[Discuss] Torrent of new spam

Wed Feb 15 13:26:06 EST 2017

On 2/14/2017 4:04 PM, Rich Braun wrote:
> Suddenly, this morning my primary email address apparently found its way onto
> that [spam] list. ...
>
> Apparently this new spammer has figured out a way to get past the RBLs and
> SpamAssassin filters that I've had a lot of success with in the past.
>
> Is this a sudden new/widespread problem, or did I just get unlucky with the
> combination of my email addresses and the (now fairly old) spam-control
> software I've been using?

We're all finding out just how tough it is to overcome the "Defender's 
Dilemma": when protecting a castle or a home or an inbox, there are 
always weaknesses we can't afford to cover. The spammers have now put 
sucker-bait ads on Craigslist and other "free" venues, advertising 
sought-after goods for low prices, and then they harvest the addresses 
of anyone who responds. There are also frequent leaks from commercial 
companies that sell their old customer lists, and "affiliated" marketing 
done by well-known web site owners. As the spam industry gains 
experience, money, and programming expertise, we can expect less and 
less help from "one size fits all" applications or services.

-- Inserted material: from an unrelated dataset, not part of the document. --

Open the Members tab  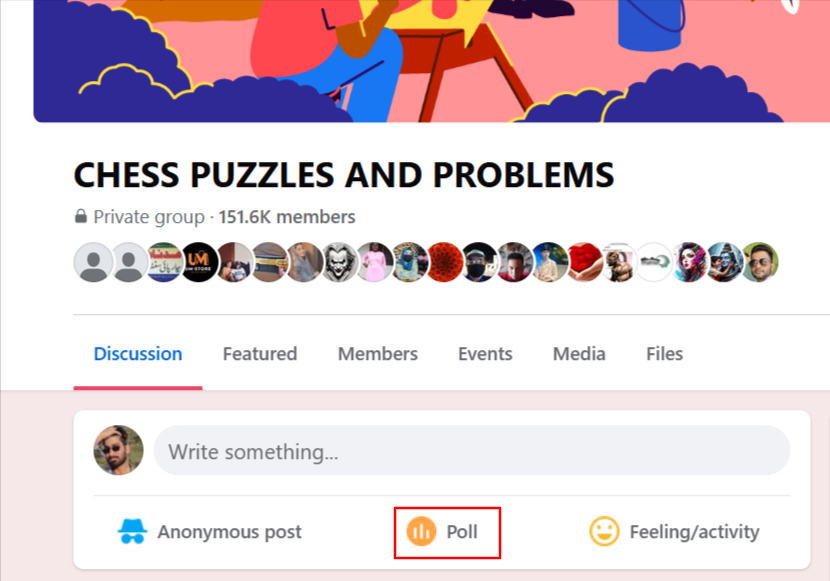pyautogui.click(x=377, y=353)
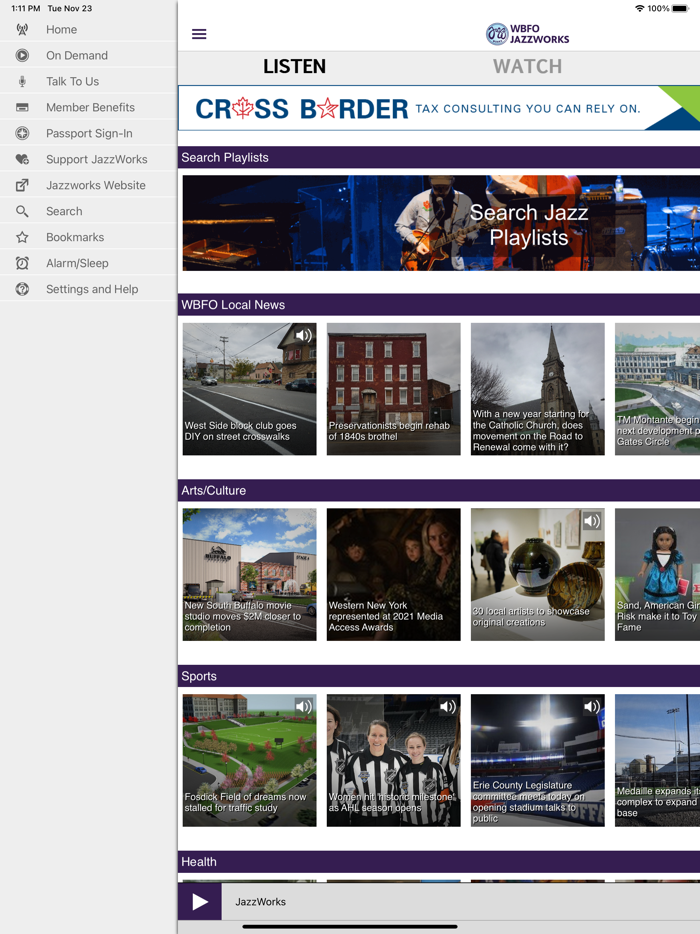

I've stopped using my "primary" email address anywhere I don't have to^1 
. I forward everything through my own server, and if any one address 
picks up spam, I just delete it. Having the server helps in other ways, 
too: I can send inquiries to ads on Craigslist without worrying about 
where the return address will be copied to, and it's trivial to block 
any IP address that's outside the range of countries I usually 
correspond with. Of course, that's a bit much for anyone still working 
full-time, but it's a viable solution for me.

Until there's a FUSSP, we'll have to keep patching newly found 
back-doors that bypass the moats around our various castles.

Bill Horne

1. bill at horne etc is OK here on discuss because the Mailman server 
auto-obfuscates addresses in the archives. So far, it's an effective 
measure, but of course I'll have to abandon the address if it gets on 
too many spam lists.